On enrollment, we could see losses as well at least initially. Exchange lives by a least 1 million for 2026 vs. 2025. The proposed rule changes could decrease Exchange enrollment by up to 2 million people in 2027.

But as I wrote in another recent blog, I have come to the conclusion that, while I support Exchange coverage, the clear and convincing evidence is that our current trajectory (with or without extended subsidies) creates a growing number of underinsured. This means we have to try something different. And could the push toward leaner and alternative products actually get some back to coverage? As well, could insurers still benefit by having folks remain in their products even at lower-premium levels? Yes, products become more segmented and impact tier pricing, but might the universe of covered lives be greater, which in some ways addresses at least some of the overall risk compared with today (admittedly, that assumes each insurer has a good share of all product types). Finally, many of the benefit designs we are seeing emerge – HSAs with catastrophic, DPC, and digital and telehealth – are as much about affordability as they are responding to the wave of personalized care endorsed by younger generations. Even seniors are getting into the swing of peptides, GLP-1s, hair loss treatment, and cosmetic care.

So there will be fallout in the Exchanges – no one doubts this.  But it is hard to argue that the answer is richer and richer subsidies and government funding. Some care through alternatives and leaner products may be better, whether on or off Exchange..

This is not meant to minimize the struggle Exchange plans may see here, but it is to say that the Trump administration’s reaction could be deemed political – it is the approach the GOP likes – but is very much reacting to at least two policy trends:

  • Unaffordability overall, which certainly is not driven entirely by the enhanced subsidy issue as Democrats would like the public to believe. Indeed, the nearly $27,000 cost for family coverage in the employer world shines a bright light on affordability, which has almost nothing to do with enhanced subsidy expiration.
  • Care trends in younger generations, who reject Mom and Dad’s view of what health insurance should be.

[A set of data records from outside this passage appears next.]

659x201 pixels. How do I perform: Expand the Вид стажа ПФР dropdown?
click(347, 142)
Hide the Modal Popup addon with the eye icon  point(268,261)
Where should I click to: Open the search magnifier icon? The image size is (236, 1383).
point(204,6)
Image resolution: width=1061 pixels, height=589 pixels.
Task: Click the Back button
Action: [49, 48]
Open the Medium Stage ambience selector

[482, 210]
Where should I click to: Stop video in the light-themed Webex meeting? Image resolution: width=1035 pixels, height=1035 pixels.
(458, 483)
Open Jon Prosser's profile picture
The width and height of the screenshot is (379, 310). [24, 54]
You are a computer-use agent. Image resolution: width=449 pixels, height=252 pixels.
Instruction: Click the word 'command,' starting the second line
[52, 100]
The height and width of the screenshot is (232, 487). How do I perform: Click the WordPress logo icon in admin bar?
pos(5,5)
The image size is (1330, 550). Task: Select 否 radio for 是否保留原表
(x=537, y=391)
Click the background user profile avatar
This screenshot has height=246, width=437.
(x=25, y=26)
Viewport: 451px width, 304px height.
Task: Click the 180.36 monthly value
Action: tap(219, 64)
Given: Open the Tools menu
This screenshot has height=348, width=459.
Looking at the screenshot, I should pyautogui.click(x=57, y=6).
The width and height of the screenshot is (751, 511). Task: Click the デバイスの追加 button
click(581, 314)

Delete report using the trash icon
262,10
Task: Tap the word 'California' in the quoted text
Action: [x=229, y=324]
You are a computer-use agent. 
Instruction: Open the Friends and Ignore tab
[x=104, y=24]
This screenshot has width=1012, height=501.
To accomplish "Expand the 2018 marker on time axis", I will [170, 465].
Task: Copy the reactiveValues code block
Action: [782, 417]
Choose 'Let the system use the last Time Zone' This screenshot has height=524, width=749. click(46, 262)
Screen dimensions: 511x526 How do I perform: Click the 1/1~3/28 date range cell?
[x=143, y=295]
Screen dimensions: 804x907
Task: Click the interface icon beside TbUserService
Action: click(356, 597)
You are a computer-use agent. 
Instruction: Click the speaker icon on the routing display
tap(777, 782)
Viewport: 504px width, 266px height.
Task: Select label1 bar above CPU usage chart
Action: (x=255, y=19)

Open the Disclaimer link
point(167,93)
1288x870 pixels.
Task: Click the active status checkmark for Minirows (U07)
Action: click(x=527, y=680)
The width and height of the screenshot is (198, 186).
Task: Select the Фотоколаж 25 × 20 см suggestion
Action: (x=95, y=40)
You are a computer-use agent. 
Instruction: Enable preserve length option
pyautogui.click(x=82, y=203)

In the end, I come down on the side of getting people covered with at least some or adequate coverage right now.  Comprehensiveness can be a goal, but with that goal should come a real reflection on the fact that gold-plated approaches might actually mean someone is underinsured, defeating the goal that many Democrats espouse.

If the parties were smart, they would come together with holistic solutions:

  • Relooking at Exchange subsidies to ensure everyone gets a fair subsidy, including some over 400% of FPL. Guarding against improper enrollments is important, as is having skin in the game in terms of even minimal premiums each month.
  • If you want lower premiums across the board, tackling price in the system is essential.
  • Reinvigorating primary care and management of disease is key.
  • Rethink coverage and benefits in a way that responds to the digital times and demands of younger generations.  Skinnier plans do not have to represent poor coverage if we reform and think about this right – offering everyone upfront primary care and prevention and catastrophic protection.
  • Test consumer-driven approaches as well as reference-based pricing. This with price reform could fundamentally put us on a new cost path.

It is important to note that the rule is not upending some of the consumer protections, such as guaranteed issue and pre-existing condition protections.

For all the alarm from critics and even my saying this is seminal and a structural reset, the proposed changes are thoughtful and respond to real needs and trends. I just wish they courage would be there on both sides to attack the deepest dysfunction in healthcare.